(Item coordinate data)
-------

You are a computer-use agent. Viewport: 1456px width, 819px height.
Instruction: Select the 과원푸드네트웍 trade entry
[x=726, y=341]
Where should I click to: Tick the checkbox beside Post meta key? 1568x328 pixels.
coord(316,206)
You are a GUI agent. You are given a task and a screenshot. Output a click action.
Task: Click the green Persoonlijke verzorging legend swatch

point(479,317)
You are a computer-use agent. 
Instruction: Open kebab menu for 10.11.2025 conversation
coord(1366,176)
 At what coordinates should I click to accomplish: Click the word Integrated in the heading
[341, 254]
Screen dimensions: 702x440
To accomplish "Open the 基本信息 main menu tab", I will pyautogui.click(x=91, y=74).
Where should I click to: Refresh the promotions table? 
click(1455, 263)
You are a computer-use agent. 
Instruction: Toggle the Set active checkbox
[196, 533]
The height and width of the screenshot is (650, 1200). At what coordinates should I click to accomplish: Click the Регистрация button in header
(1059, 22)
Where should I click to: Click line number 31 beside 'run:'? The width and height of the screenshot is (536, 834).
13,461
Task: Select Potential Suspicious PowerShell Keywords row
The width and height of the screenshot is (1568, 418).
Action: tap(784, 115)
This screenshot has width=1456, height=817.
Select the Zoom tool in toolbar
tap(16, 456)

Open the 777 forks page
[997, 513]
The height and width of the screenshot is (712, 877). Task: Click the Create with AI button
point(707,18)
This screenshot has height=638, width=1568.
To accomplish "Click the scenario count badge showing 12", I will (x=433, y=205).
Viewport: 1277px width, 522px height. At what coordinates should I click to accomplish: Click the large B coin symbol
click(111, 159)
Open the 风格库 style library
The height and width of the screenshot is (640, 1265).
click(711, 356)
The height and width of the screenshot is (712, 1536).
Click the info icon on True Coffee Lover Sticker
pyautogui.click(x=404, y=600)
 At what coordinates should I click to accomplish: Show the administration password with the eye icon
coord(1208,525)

-------

Your objective:
Edit the data above so that each instance of "computer-use agent" reads "GUI automation agent", and leave every other part of the data unchanged.

Answer below:
You are a GUI automation agent. Viewport: 1456px width, 819px height.
Instruction: Select the 과원푸드네트웍 trade entry
[x=726, y=341]
Where should I click to: Tick the checkbox beside Post meta key? 1568x328 pixels.
coord(316,206)
You are a GUI agent. You are given a task and a screenshot. Output a click action.
Task: Click the green Persoonlijke verzorging legend swatch

point(479,317)
You are a GUI automation agent. 
Instruction: Open kebab menu for 10.11.2025 conversation
coord(1366,176)
 At what coordinates should I click to accomplish: Click the word Integrated in the heading
[341, 254]
Screen dimensions: 702x440
To accomplish "Open the 基本信息 main menu tab", I will pyautogui.click(x=91, y=74).
Where should I click to: Refresh the promotions table? 
click(1455, 263)
You are a GUI automation agent. 
Instruction: Toggle the Set active checkbox
[196, 533]
The height and width of the screenshot is (650, 1200). At what coordinates should I click to accomplish: Click the Регистрация button in header
(1059, 22)
Where should I click to: Click line number 31 beside 'run:'? The width and height of the screenshot is (536, 834).
13,461
Task: Select Potential Suspicious PowerShell Keywords row
The width and height of the screenshot is (1568, 418).
Action: tap(784, 115)
This screenshot has width=1456, height=817.
Select the Zoom tool in toolbar
tap(16, 456)

Open the 777 forks page
[997, 513]
The height and width of the screenshot is (712, 877). Task: Click the Create with AI button
point(707,18)
This screenshot has height=638, width=1568.
To accomplish "Click the scenario count badge showing 12", I will (x=433, y=205).
Viewport: 1277px width, 522px height. At what coordinates should I click to accomplish: Click the large B coin symbol
click(111, 159)
Open the 风格库 style library
The height and width of the screenshot is (640, 1265).
click(711, 356)
The height and width of the screenshot is (712, 1536).
Click the info icon on True Coffee Lover Sticker
pyautogui.click(x=404, y=600)
 At what coordinates should I click to accomplish: Show the administration password with the eye icon
coord(1208,525)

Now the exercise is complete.